▸ **WHAT IS EXPECTED**
Would you copy every line of the listing below that includes the word "button"?

+---+

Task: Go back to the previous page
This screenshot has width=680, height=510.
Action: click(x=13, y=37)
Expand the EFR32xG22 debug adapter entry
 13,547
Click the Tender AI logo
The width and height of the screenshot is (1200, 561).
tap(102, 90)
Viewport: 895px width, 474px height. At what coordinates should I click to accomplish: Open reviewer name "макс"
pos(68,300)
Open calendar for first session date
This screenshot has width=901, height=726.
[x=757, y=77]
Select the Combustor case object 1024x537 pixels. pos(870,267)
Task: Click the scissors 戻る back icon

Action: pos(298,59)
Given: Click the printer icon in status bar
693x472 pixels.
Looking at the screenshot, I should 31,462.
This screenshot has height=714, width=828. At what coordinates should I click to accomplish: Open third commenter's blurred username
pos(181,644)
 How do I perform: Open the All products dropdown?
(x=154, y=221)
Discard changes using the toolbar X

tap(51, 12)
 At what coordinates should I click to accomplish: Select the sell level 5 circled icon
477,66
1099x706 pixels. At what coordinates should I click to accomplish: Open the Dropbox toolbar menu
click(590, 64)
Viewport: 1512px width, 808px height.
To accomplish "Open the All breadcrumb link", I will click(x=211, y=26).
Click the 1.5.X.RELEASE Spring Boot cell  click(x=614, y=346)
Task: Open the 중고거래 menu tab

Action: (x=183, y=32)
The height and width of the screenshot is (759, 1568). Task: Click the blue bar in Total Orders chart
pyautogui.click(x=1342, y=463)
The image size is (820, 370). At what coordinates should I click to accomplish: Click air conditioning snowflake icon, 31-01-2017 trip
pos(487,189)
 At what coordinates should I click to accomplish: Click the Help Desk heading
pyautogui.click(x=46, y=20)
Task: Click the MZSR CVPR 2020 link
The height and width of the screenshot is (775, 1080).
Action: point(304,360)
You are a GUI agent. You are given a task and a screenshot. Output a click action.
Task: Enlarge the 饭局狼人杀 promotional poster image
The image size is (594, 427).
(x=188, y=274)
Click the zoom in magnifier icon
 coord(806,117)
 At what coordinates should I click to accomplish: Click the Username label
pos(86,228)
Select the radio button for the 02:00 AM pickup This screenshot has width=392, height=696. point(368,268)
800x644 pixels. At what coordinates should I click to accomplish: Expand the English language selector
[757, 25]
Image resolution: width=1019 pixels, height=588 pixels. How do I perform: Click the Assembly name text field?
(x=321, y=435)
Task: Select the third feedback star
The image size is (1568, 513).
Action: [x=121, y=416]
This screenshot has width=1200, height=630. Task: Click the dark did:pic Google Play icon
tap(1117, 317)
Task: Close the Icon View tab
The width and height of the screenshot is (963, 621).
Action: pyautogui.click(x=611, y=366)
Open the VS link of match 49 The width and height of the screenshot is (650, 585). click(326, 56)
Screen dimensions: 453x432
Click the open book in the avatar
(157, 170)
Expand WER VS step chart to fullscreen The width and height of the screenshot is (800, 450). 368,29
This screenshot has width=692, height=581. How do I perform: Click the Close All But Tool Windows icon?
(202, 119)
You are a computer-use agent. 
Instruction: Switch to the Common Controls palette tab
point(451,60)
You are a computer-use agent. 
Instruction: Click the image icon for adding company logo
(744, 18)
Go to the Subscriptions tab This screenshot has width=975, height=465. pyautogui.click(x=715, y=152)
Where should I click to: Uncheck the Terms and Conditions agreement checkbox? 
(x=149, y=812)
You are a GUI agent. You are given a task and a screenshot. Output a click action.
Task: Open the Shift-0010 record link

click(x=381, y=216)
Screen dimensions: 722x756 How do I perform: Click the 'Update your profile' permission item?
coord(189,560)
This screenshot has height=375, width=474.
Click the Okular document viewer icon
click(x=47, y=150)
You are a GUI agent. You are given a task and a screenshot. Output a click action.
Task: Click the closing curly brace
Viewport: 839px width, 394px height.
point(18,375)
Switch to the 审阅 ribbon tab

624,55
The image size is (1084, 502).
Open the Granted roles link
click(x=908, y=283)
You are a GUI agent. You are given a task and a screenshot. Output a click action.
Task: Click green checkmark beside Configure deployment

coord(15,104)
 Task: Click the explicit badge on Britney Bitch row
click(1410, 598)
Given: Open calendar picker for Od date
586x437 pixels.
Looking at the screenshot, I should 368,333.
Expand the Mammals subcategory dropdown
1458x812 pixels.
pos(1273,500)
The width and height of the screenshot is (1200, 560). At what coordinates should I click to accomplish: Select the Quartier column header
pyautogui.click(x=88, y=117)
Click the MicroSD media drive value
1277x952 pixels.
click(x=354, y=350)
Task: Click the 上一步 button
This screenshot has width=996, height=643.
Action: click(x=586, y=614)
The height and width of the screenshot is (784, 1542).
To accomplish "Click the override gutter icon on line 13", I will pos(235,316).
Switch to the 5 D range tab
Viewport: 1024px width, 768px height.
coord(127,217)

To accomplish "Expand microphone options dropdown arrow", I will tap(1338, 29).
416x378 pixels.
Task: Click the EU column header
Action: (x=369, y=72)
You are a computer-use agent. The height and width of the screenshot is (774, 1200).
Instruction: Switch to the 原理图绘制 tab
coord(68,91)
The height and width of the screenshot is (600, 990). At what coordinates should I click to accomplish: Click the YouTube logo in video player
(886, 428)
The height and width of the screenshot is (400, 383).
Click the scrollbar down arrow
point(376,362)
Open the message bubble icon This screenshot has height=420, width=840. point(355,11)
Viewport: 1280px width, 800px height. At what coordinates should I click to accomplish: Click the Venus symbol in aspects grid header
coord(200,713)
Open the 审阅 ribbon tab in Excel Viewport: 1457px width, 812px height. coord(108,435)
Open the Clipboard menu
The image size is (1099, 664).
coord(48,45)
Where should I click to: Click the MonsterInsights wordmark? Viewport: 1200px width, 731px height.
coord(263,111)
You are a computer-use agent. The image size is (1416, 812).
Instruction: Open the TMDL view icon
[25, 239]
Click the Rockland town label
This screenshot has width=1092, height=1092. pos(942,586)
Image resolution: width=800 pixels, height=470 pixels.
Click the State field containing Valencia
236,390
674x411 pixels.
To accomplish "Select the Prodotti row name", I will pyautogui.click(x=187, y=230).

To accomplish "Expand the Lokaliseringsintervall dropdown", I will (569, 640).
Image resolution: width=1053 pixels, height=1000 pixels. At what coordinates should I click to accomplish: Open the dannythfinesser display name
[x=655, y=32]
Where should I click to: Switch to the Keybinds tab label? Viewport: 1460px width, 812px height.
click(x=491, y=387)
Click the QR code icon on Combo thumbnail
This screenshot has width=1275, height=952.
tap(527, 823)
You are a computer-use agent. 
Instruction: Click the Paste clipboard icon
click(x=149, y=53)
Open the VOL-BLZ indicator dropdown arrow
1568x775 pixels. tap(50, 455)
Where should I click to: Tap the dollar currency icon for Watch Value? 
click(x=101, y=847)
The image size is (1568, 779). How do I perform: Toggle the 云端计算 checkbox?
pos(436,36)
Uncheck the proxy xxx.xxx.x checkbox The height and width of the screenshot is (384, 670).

+---+

▸ **SOLUTION TO THE PROBLEM**
Select the radio button for the 02:00 AM pickup This screenshot has width=392, height=696. point(368,268)
Task: Click the 上一步 button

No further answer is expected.